--- ACTION ITEM ---
Stopping at the line that holds "663x252 pixels.", repeat the lines below exactly, starting from the very first and including that final line.
START RECORDED DATA
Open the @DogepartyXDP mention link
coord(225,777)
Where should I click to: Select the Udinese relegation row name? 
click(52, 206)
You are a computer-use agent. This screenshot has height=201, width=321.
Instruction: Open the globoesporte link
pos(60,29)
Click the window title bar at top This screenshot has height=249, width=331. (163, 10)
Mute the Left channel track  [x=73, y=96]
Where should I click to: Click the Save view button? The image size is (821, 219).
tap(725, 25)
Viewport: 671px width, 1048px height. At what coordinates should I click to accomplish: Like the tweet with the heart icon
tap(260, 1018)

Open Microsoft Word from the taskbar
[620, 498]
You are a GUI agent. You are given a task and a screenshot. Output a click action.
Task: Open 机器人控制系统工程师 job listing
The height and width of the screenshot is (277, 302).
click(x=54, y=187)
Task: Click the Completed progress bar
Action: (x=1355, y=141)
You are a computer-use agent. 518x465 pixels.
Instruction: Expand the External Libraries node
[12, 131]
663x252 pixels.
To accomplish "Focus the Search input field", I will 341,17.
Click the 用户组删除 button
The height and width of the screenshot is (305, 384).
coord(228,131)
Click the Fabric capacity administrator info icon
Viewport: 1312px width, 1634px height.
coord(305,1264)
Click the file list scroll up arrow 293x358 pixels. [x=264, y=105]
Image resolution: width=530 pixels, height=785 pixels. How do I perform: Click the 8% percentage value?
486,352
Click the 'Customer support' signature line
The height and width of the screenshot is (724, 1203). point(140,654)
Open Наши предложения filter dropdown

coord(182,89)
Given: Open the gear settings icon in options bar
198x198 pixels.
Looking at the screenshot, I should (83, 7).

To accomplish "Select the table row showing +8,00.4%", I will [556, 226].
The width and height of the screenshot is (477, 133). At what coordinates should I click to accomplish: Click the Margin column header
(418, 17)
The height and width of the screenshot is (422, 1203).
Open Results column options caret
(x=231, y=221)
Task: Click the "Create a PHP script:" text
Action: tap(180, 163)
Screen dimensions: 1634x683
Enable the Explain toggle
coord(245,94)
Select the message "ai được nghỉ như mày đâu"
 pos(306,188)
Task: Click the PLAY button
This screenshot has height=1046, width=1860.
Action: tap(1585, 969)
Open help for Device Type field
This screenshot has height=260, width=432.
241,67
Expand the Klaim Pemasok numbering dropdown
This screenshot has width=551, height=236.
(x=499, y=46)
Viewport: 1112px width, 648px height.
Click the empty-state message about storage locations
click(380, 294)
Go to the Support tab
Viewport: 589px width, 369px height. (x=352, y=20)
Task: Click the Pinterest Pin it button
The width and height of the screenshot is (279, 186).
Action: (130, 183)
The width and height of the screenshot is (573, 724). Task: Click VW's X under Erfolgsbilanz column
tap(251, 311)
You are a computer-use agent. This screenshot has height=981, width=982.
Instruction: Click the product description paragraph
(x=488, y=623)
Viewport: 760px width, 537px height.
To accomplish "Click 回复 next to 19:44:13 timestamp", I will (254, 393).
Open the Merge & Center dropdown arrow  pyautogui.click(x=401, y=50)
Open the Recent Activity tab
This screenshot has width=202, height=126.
END RECORDED DATA
--- SOLVED PROBLEM ---
Open the @DogepartyXDP mention link
coord(225,777)
Where should I click to: Select the Udinese relegation row name? 
click(52, 206)
You are a computer-use agent. This screenshot has height=201, width=321.
Instruction: Open the globoesporte link
pos(60,29)
Click the window title bar at top This screenshot has height=249, width=331. (163, 10)
Mute the Left channel track  [x=73, y=96]
Where should I click to: Click the Save view button? The image size is (821, 219).
tap(725, 25)
Viewport: 671px width, 1048px height. At what coordinates should I click to accomplish: Like the tweet with the heart icon
tap(260, 1018)

Open Microsoft Word from the taskbar
[620, 498]
You are a GUI agent. You are given a task and a screenshot. Output a click action.
Task: Open 机器人控制系统工程师 job listing
The height and width of the screenshot is (277, 302).
click(x=54, y=187)
Task: Click the Completed progress bar
Action: (x=1355, y=141)
You are a computer-use agent. 518x465 pixels.
Instruction: Expand the External Libraries node
[12, 131]
663x252 pixels.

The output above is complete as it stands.